• Data for locating words and elements:
● ● ●

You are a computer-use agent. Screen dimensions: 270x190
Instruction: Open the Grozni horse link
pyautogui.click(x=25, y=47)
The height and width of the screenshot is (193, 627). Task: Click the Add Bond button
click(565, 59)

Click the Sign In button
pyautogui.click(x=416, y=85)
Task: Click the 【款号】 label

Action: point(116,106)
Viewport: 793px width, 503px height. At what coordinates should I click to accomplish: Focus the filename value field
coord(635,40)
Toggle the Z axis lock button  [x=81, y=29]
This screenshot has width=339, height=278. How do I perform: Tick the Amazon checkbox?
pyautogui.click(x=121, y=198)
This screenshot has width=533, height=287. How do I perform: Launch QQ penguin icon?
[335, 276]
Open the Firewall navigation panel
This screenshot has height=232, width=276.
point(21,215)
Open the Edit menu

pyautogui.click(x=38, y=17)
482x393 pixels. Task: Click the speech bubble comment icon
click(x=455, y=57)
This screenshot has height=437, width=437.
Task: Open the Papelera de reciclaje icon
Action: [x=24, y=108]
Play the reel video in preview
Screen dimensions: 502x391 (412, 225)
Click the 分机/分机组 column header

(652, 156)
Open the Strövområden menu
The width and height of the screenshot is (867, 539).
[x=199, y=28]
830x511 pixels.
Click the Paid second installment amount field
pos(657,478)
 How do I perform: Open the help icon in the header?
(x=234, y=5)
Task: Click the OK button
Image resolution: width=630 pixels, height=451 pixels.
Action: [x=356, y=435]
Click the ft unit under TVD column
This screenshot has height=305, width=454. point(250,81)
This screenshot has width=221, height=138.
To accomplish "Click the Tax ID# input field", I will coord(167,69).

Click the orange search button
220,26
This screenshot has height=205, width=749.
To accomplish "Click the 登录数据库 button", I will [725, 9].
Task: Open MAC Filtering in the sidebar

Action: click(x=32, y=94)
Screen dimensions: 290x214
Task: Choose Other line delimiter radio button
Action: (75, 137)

● ● ●

• Exercise instructions: Transcribe each of the entries above verbatim, line for line.

• The result:
You are a computer-use agent. Screen dimensions: 270x190
Instruction: Open the Grozni horse link
pyautogui.click(x=25, y=47)
The height and width of the screenshot is (193, 627). Task: Click the Add Bond button
click(565, 59)

Click the Sign In button
pyautogui.click(x=416, y=85)
Task: Click the 【款号】 label

Action: point(116,106)
Viewport: 793px width, 503px height. At what coordinates should I click to accomplish: Focus the filename value field
coord(635,40)
Toggle the Z axis lock button  [x=81, y=29]
This screenshot has width=339, height=278. How do I perform: Tick the Amazon checkbox?
pyautogui.click(x=121, y=198)
This screenshot has width=533, height=287. How do I perform: Launch QQ penguin icon?
[335, 276]
Open the Firewall navigation panel
This screenshot has height=232, width=276.
point(21,215)
Open the Edit menu

pyautogui.click(x=38, y=17)
482x393 pixels. Task: Click the speech bubble comment icon
click(x=455, y=57)
This screenshot has height=437, width=437.
Task: Open the Papelera de reciclaje icon
Action: [x=24, y=108]
Play the reel video in preview
Screen dimensions: 502x391 (412, 225)
Click the 分机/分机组 column header

(652, 156)
Open the Strövområden menu
The width and height of the screenshot is (867, 539).
[x=199, y=28]
830x511 pixels.
Click the Paid second installment amount field
pos(657,478)
 How do I perform: Open the help icon in the header?
(x=234, y=5)
Task: Click the OK button
Image resolution: width=630 pixels, height=451 pixels.
Action: [x=356, y=435]
Click the ft unit under TVD column
This screenshot has height=305, width=454. point(250,81)
This screenshot has width=221, height=138.
To accomplish "Click the Tax ID# input field", I will coord(167,69).

Click the orange search button
220,26
This screenshot has height=205, width=749.
To accomplish "Click the 登录数据库 button", I will [725, 9].
Task: Open MAC Filtering in the sidebar

Action: click(x=32, y=94)
Screen dimensions: 290x214
Task: Choose Other line delimiter radio button
Action: (75, 137)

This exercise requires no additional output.